Completando um ano de vigência, o Decreto Estadual 57.390, publicado em dezembro de 2023, ainda gera muitas dúvidas entre os militares estaduais do Rio Grande do Sul. Embora tenha trazido importantes avanços na regulamentação das movimentações, especialmente no que diz respeito aos procedimentos, o decreto mantém significativas restrições às transferências por interesse do militar.
Uma das inovações mais significativas – e positivas – é a regulamentação do Banco de Intenção de Transferência (BIT). Este sistema permite que os militares registrem seus pedidos de movimentação de forma organizada e transparente, representando um avanço em relação ao sistema anterior. No entanto, é importante ressaltar que o registro no BIT não garante a transferência, que continua subordinada a critérios muitas vezes restritivos da administração. Mas, o ganho vem da regulamentação do BIT via decreto, o que garante mais segurança jurídica para os militares.

## Lista de tarefas
A – Passe para o inglês esta frase do texto sobre o decreto: "Este sistema permite que os militares registrem seus pedidos de movimentação de forma organizada e transparente, representando um avanço em relação ao sistema anterior."
B – Transforme as linhas de todas as entradas em uma lista JSON de strings, uma para cada linha, sem as linhas em branco. Deixe as imagens fora da resposta.
O texto sobre o decreto e as entradas vêm de fontes diferentes.

## Extrato de dados
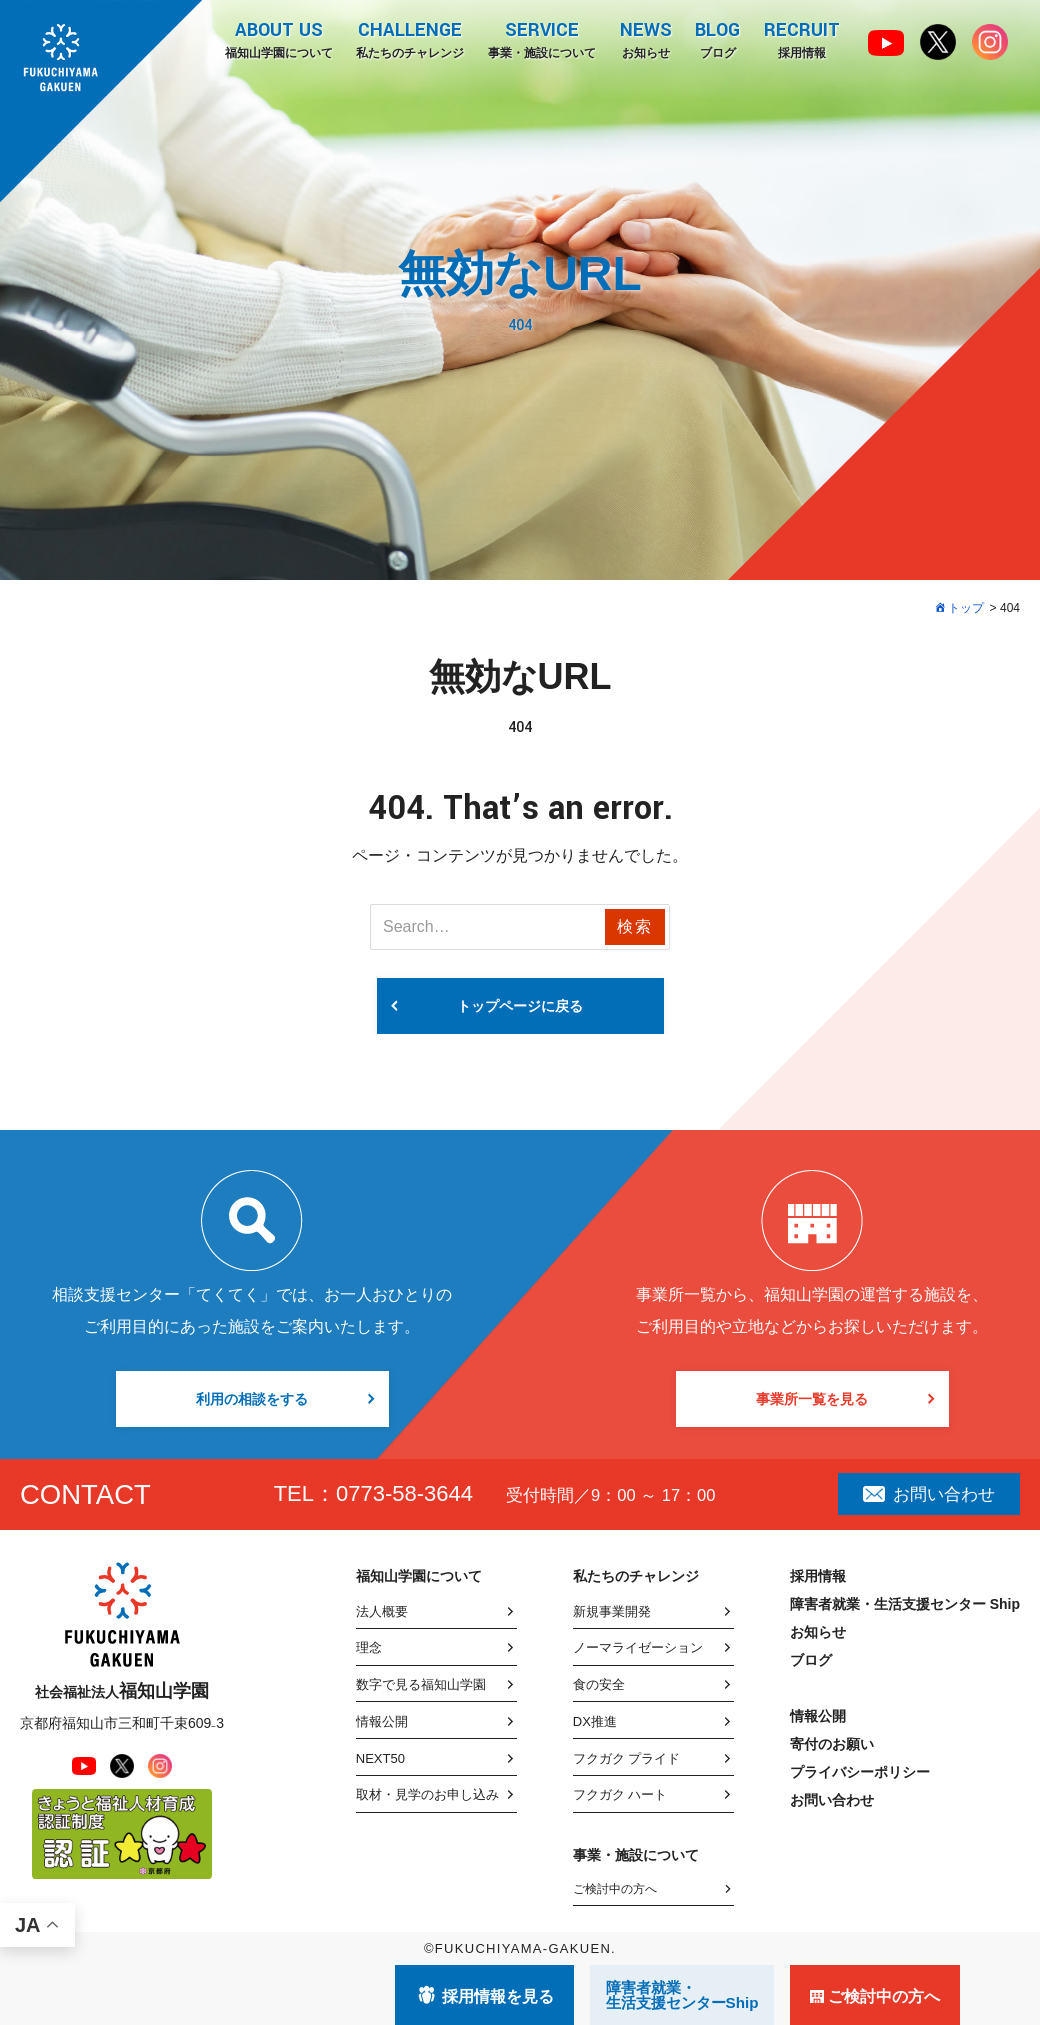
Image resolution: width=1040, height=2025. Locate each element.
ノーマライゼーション (638, 1647)
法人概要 (382, 1611)
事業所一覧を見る (812, 1399)
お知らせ (645, 39)
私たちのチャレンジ (409, 39)
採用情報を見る (498, 1996)
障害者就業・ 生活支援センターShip (682, 1995)
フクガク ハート (620, 1794)
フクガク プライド (627, 1758)
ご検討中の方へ (615, 1889)
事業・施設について (541, 39)
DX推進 (595, 1721)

## Respostas por tarefa
A – This system allows military personnel to register their transfer requests in an organized and transparent way, representing an improvement over the previous system.

B –
[
  "Image resolution: width=1040, height=2025. Locate each element.",
  "ノーマライゼーション (638, 1647)",
  "法人概要 (382, 1611)",
  "事業所一覧を見る (812, 1399)",
  "お知らせ (645, 39)",
  "私たちのチャレンジ (409, 39)",
  "採用情報を見る (498, 1996)",
  "障害者就業・ 生活支援センターShip (682, 1995)",
  "フクガク ハート (620, 1794)",
  "フクガク プライド (627, 1758)",
  "ご検討中の方へ (615, 1889)",
  "事業・施設について (541, 39)",
  "DX推進 (595, 1721)"
]